■ CONSIGNES DE TRAVAIL ■
1. D'après l'extrait, pourquoi le communiqué final ne donne-t-il aucun chiffre d'aide de l'Europe vers l'Afrique ? Répondez en une à trois phrases.
2. Selon l'extrait, combien l'Union européenne a-t-elle versé à l'Afrique en aide au développement en 2016 ?
3. Reformulez sous forme de liste le paragraphe de l'extrait qui commence par « Il faut bien comprendre pourquoi », en conservant ses principaux faits.

■ EXTRAIT DE PAGE ■
+++

Il faut bien comprendre pourquoi le communiqué final n’a pas fait état de chiffres d’aide de l’Europe vers l’Afrique. Les paradigmes même de l’assistance internationale ont été ringardisés avec la pratique du win-win chinois qui ne laisse aucune chance aux anciennes méthodes. En mettant en avant d’abord, l’intérêt économique de ses partenaires africains, la Chine a rapidement dépassé les pays européens et se pose aujourd’hui en premier partenaire commercial de l’Afrique. Les échanges commerciaux entre l’Europe et l’ensemble du continent africain représentaient 286 milliards d’euros en 2015, avec une balance commerciale favorable de 22 milliards pour l’Union européenne (UE). Or le volume des échanges entre l’Afrique et la seule Chine a atteint 126 milliards d’euros en 2016 (49,87 milliards d’importations et 77,23 milliards d’exportations). L’Union Européenne reste le premier donateur de l’Afrique avec 21 milliards d’euros d’aide au développement versés en 2016.
Mais ce qui compte aujourd’hui, c’est moins les milliards d’aide versés que la construction d’une capacité africaine de production de richesse qui passe nécessairement par la promotion de l’industrie.

+++

■ DONNÉES FOURNIES ■
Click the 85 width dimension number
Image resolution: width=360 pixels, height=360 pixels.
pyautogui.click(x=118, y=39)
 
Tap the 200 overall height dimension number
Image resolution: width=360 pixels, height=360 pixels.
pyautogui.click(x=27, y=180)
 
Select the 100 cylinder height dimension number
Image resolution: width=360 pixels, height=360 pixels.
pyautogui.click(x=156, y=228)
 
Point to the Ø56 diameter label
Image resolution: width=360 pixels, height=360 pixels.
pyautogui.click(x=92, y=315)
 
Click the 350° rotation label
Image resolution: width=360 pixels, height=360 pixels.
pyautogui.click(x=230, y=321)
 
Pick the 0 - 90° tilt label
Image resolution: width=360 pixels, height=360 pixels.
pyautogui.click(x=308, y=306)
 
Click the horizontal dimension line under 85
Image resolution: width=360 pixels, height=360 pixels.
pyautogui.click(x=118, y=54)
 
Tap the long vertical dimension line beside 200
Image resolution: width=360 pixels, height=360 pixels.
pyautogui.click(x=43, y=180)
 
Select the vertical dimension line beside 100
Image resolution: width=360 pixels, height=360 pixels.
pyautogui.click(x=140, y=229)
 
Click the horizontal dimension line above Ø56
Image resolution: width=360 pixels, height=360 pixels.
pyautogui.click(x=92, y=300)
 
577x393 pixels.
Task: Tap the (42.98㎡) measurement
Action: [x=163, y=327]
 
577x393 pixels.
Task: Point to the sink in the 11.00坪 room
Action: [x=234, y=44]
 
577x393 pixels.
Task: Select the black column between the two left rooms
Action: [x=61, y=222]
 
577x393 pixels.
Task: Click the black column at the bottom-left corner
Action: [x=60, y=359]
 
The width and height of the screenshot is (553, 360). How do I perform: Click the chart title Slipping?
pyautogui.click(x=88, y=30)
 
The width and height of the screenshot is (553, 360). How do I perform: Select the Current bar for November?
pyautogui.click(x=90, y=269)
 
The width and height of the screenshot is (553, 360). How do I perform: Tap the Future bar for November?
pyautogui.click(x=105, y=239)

+++

■ RÉPONSES AUX CONSIGNES ■
1. La pratique chinoise du win-win, qui met d'abord en avant l'intérêt économique des partenaires africains, a ringardisé les paradigmes mêmes de l'assistance internationale et ne laisse aucune chance aux anciennes méthodes. Aujourd'hui, ce qui compte est moins le montant de l'aide versée que la construction d'une capacité africaine de production de richesse, qui passe par la promotion de l'industrie.

2. 21 milliards d'euros.

3.
- Le communiqué final ne mentionne aucun chiffre d'aide de l'Europe vers l'Afrique.
- La pratique chinoise du win-win a ringardisé les paradigmes de l'assistance internationale.
- En privilégiant l'intérêt économique de ses partenaires africains, la Chine a dépassé les pays européens et est devenue le premier partenaire commercial de l'Afrique.
- Échanges entre l'Europe et l'Afrique en 2015 : 286 milliards d'euros, avec une balance commerciale favorable de 22 milliards pour l'UE.
- Échanges entre l'Afrique et la Chine en 2016 : 126 milliards d'euros (49,87 milliards d'importations et 77,23 milliards d'exportations).
- L'UE reste le premier donateur de l'Afrique, avec 21 milliards d'euros d'aide au développement en 2016.